PostPosted: 10.07.2004 3:17 pm    Post subject: Reply with quote

In preferential order:



The Last Laugh (Murnau, 1924) A

Evil Dead II
(Raimi, 1987) A-

Battleship Potemkin
(Eisenstein, 1925) A-

Festival Express
(Smeaton, 2004) B+

The Last Waltz
(Scorsese, 1978) B

A Dirty Shame
(Waters, 2004) B-

Taxi
(Story, 2004) C+

What the Bleep Do We Know?
(Arntz, Chasse, Vicente, 2004) D-



The Last Laugh is brilliant, and if it didn't have that unfortunately ludicrous and overlong epilogue, it would be a total masterpiece; nearly every shot is perfectly composed.



Evil Dead II lived up to my expectations, which is saying a lot; it's inspiring to remember this is the curious fellow who also brought us the Spiderman movies.



I had seen Potemkin before, and although it is certainly groundbreaking (and the Odessa Steps sequence is an undeniable powerhouse), its didacticism dates it poorly. I have yet to see Eisenstein's other films, which I'm very much looking forward to.



I saw a sneak preview of Taxi, and it was a lot more fun than it has a right to be. Jimmy Fallon's character can be an obnoxious fool, but Latifah's character has a definable personality and great charm; she elevates the film from a stupid sitcom to a very agreeable sitcom.

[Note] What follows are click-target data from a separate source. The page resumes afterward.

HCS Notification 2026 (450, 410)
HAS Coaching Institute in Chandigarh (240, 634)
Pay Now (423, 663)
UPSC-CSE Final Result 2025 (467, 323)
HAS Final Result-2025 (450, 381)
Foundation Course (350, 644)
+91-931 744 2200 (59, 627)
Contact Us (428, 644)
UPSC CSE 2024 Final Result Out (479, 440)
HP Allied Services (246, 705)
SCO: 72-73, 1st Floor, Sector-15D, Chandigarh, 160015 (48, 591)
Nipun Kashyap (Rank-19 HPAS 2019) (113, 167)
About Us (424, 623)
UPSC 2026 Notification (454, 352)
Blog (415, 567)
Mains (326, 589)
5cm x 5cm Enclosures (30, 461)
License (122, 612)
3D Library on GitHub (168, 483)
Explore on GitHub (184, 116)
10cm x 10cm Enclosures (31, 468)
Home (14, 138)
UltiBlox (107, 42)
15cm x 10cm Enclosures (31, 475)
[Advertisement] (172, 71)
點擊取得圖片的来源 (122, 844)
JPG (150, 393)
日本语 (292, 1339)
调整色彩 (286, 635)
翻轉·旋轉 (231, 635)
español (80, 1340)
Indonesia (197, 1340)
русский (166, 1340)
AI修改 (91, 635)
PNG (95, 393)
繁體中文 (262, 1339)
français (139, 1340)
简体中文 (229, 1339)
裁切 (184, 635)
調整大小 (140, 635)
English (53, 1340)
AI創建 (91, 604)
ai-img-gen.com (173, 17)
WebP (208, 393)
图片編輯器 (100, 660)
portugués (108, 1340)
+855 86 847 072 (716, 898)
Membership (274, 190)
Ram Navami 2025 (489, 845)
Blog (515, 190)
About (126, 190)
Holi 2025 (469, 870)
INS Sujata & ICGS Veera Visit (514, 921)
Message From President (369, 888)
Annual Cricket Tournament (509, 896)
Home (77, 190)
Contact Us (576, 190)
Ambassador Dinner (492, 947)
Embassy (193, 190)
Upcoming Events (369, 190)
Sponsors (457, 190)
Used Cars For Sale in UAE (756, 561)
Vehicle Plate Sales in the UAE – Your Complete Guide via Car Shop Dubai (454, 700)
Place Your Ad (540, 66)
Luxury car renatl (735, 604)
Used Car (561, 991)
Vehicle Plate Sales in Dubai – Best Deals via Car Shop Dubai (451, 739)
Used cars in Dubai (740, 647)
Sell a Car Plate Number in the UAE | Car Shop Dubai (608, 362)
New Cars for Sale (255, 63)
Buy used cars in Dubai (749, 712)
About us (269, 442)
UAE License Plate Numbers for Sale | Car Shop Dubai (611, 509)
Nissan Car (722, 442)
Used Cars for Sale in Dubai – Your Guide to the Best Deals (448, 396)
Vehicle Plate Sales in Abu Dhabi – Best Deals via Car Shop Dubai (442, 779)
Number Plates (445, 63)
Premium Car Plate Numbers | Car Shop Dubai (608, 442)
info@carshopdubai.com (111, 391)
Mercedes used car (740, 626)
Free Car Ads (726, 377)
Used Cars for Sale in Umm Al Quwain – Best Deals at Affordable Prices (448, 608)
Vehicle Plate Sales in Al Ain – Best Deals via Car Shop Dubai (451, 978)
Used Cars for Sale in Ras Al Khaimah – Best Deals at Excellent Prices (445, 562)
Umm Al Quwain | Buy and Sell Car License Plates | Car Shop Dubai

What the Bleep Do We Know? is an insult to the audience's intelligence and the worst film of the year so far; there are astonishing ideas about quantum physics presented by inspiring free-thinkers, but the trio of directors assume that we the viewers are too dim-witted to stomach these ideas and turn them into cartoonish vulgarities. Seemingly, no shots last longer than four seconds and the real-life vignettes that prove the role of quantim physics in our everyday lives are idiotic, tedious, and impossible to relate to. The film becomes mindnumbingly boring after 30 minutes despite its relentlessly loud whooshing noises and cheesy computer graphics. It's something close to astonishing that a movie about such heady topics can be so moronic.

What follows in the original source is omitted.